Finding the Equation of the Set of All Points Equidistant from Two Given Points

In coordinate geometry, the problem of finding the equation of the set of all points equidistant from two given points is an interesting and useful concept. This article will guide you through the step-by-step process of solving this problem.

Given Information

Let's consider two points in 3D space: A(-1, 6, 3) and B(5, 3, -3).

We need to find the equation of the set of all points that are equidistant from points A and B.

Step 1: Find the Midpoint of the Line Segment AB

The midpoint of the line segment AB is the point that is equidistant from both A and B. We can find the midpoint using the midpoint formula:

Midpoint = ((x1 + x2)/2, (y1 + y2)/2, (z1 + z2)/2) Midpoint = (((-1) + 5)/2, (6 + 3)/2, (3 + (-3))/2) Midpoint = (2, 4.5, 0)

Step 2: Find the Equation of the Perpendicular Bisector

The set of all points equidistant from A and B lie on the perpendicular bisector of the line segment AB. To find the equation of the perpendicular bisector, we need to find a vector that is perpendicular to the line segment AB.

The vector AB is given by: AB = (5 - (-1), 3 - 6, -3 - 3) = (6, -3, 0)

A vector perpendicular to AB is: n = (a, b, c) = (-3, -6, 6)

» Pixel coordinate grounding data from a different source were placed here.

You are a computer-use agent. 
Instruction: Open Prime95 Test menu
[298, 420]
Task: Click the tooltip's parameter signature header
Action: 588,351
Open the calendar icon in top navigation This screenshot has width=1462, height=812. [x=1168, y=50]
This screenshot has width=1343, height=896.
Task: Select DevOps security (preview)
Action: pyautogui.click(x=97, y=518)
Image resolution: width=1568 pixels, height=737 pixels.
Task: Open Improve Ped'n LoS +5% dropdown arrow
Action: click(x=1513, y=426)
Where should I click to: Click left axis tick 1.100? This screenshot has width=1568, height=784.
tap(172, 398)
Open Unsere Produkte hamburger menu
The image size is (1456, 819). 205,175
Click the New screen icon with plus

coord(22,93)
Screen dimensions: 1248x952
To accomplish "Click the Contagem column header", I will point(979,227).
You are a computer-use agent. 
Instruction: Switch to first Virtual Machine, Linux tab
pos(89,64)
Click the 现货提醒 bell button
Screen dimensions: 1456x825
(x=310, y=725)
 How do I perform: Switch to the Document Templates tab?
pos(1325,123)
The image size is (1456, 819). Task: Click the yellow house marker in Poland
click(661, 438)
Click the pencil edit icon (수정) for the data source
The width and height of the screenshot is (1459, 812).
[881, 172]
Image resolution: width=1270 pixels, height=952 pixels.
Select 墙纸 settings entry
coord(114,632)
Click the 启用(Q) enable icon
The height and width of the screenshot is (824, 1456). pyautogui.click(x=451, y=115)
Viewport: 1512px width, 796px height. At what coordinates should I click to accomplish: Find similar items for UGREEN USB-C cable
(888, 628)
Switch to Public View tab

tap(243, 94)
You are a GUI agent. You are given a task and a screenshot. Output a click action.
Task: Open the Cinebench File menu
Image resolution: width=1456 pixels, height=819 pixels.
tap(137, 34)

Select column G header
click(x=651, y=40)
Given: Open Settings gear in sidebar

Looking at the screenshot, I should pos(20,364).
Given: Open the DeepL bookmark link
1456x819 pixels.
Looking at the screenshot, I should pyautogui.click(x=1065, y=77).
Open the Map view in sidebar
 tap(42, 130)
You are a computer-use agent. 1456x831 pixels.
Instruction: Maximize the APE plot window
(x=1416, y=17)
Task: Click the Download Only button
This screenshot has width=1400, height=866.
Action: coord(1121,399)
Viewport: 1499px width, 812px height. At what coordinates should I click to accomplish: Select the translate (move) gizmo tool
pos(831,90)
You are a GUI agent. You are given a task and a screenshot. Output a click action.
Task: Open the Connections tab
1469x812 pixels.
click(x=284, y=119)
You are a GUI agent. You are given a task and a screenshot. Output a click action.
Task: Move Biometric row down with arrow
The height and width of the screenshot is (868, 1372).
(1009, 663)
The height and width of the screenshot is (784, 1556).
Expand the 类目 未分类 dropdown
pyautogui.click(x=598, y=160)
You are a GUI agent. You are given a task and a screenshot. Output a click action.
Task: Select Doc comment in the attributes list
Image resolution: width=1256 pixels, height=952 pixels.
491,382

The equation of the perpendicular bisector is: (x - 2) / (-3) = (y - 4.5) / (-6) = (z - 0) / 6

Simplifying, we get the equation of the perpendicular bisector: -3(x - 2) = -6(y - 4.5) = 6(z - 0) x - 2 = 2(y - 4.5) = -z

Conclusion

The equation of the set of all points equidistant from the points A(-1, 6, 3) and B(5, 3, -3) is: x - 2 = 2(y - 4.5) = -z

This equation represents the plane that passes through the midpoint (2, 4.5, 0) and is perpendicular to the line segment AB.